SOURCE PASSAGE →
In the end, it won't even be much help to the irrigators themselves. They are unlikely to ultimately win their case. Even if they do, the courts cannot save them from the real threats to farming in the area, global economic and climatic change.

By definition, ecosystem restoration must displace the status quo to some extent. Sometimes, the losers may deserve some help in dealing with transitions. But takings litigation is too crude a tool for calibrating that help. It tells us little about the extent of the pain caused by change, the extent to which that pain is properly charged to the government or (as is clearly the case in the Klamath) has other causes, or about the appropriate way to distribute its costs.
Although I agree that lawsuits are the most-costly way to reconcile competing interests (ag vs. environment), I think that environmentalists are far too quick to claim that "changed societal goals" and "legitimate regulatory initiatives" are good enough reasons to "displace the status quo" -- usually without fair (or market) compensation.

That's why I advocate strong property rights and markets as the "cheapest" [lowest social cost] way to change water allocations. In fact, I designed all-in-auctions as a means of encouraging reallocation without resorting to taking water from those who own it. (I am working with farmers and enviros to implement AiA in Scott Valley, but I want to try them elsewhere. If you're interested, email me.)

BTW, I want to remind readers that those in favor of "restoring" Hetch Hetchy are guilty of wanting to use OPM (other people's money) to fulfill the wishes of the few.

TASKS TO COMPLETE →
1 - Answer these from the passage on water allocation:
(a) What does it name as the real threats to farming in the area?
(b) What did the writer design to encourage reallocation without taking water from its owners?
(c) Where is the writer working with farmers and enviros to put that design into practice?
2 - Update the passage on water allocation by writing it out again from "By definition, ecosystem" up to and including "(or market) compensation.", with "status quo" replaced by "existing order".
3 - Take the passage on water allocation further, starting after its last sentence.
The records that follow come from a separate source.

DATASET →
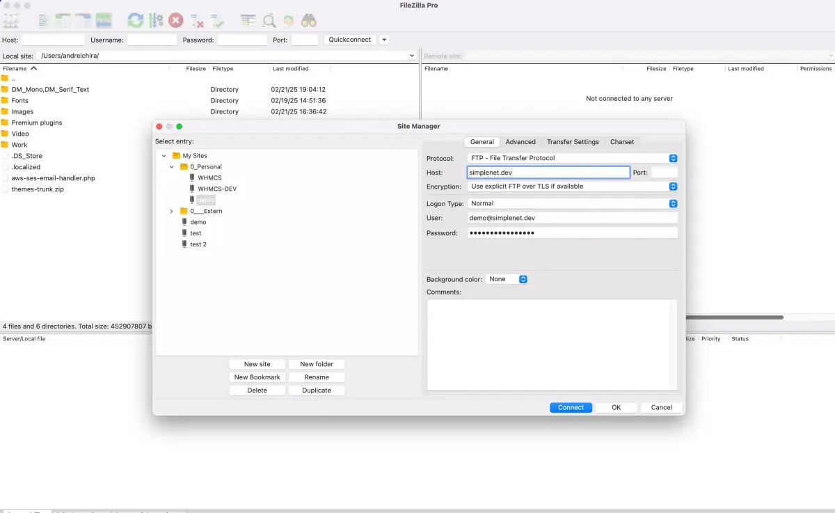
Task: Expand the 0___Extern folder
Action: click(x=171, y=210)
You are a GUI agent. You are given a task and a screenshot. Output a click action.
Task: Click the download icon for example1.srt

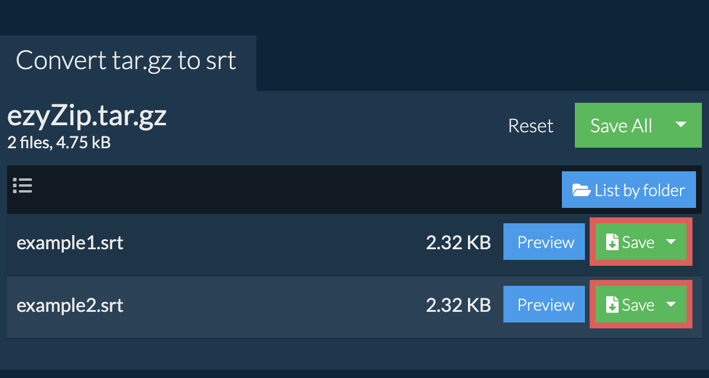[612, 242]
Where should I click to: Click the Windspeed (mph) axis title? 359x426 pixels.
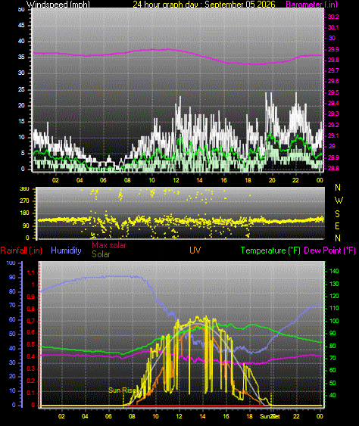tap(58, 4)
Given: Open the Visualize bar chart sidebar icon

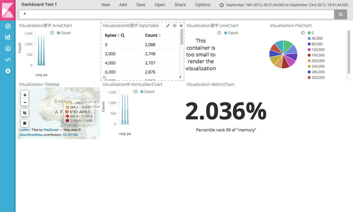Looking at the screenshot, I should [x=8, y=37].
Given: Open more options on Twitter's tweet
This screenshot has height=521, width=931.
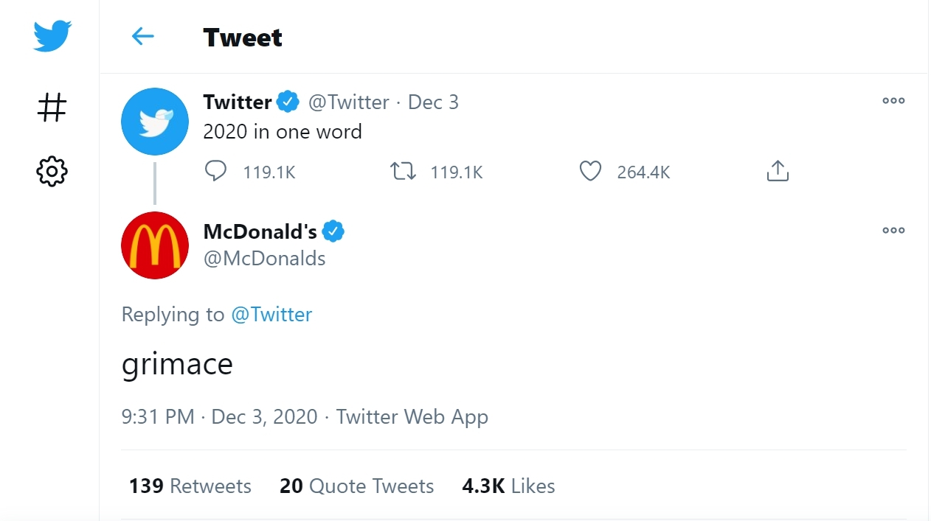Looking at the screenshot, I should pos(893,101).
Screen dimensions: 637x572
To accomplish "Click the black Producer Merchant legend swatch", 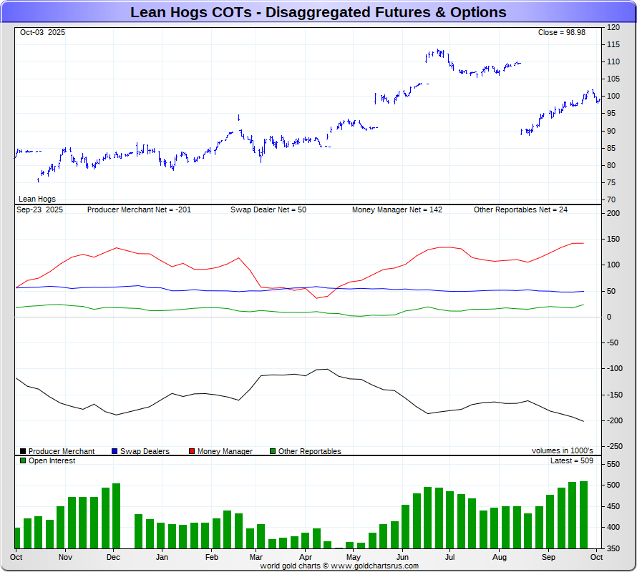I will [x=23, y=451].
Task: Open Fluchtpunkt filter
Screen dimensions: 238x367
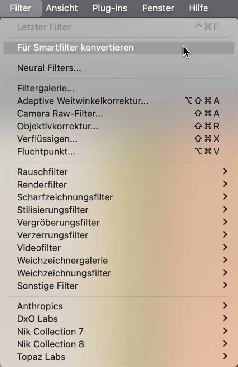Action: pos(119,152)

RESPONSES BY ITEM NUMBER →
1 -
(a) Global economic and climatic change.
(b) All-in-auctions (AiA).
(c) Scott Valley.

2 -
By definition, ecosystem restoration must displace the existing order to some extent. Sometimes, the losers may deserve some help in dealing with transitions. But takings litigation is too crude a tool for calibrating that help. It tells us little about the extent of the pain caused by change, the extent to which that pain is properly charged to the government or (as is clearly the case in the Klamath) has other causes, or about the appropriate way to distribute its costs.
Although I agree that lawsuits are the most-costly way to reconcile competing interests (ag vs. environment), I think that environmentalists are far too quick to claim that "changed societal goals" and "legitimate regulatory initiatives" are good enough reasons to "displace the existing order" -- usually without fair (or market) compensation.

3 -
Bottom Line: Environmentalists who wave their hands about "real threats" are failing to take responsibility for their own interests and goals. If they want to change the reallocation of water ("for the greater good"), then they should go get funding from the beneficiaries of this greater good (the taxpayers) and buy the water [rights] from those who own them. After all, "Stable property rights encourage investment, both economic and emotional, in the development of land and water resources."


  1. Under a strict property rights interpretation, as Dr. Seuss put it, who speaks for the fish [trees]? Property rights/water rights tend to ignore non-consumptive use or relegate the most ancient "uses" to junior status.

  2. David,

    You are spot-on in your analysis. If "changed societal goals" means that we have to take water from farmers (or anybody else who holds such vested rights, which are, as a matter of California law, property rights), then society needs to pay for that transition.

    After all, the people who ultimately hold these vested rights, either directly or indirectly (through their irrigation districts, which hold the direct or contract rights to the water), were encouraged by the government - state and federal - to come to the land and use the water as a matter of explicit and duly-debated public policy, however "old" that policy may now seem in the eyes of some.

    The observation Mark S make above is familiar, and is the environmentalist's "trump" to the rule of priority. It is this: before you were here, or the guy after you, or the guy before you, the fish were in the sea and the animals crawled the land and the birds flew the sky; therefore, I don't have to play your reindeer games of who-has-the-paperwork, because I don't need no stinkin' paperwork.

    That's quite a fine argument from the biological perspective, because who can deny that it is true? But we deal not in that perspective. We deal in the perspective of public policy, which is ultimately about how people get along with people. And he who claims an extra-legal basis for his right lays the foundation for irreconcilable political conflict.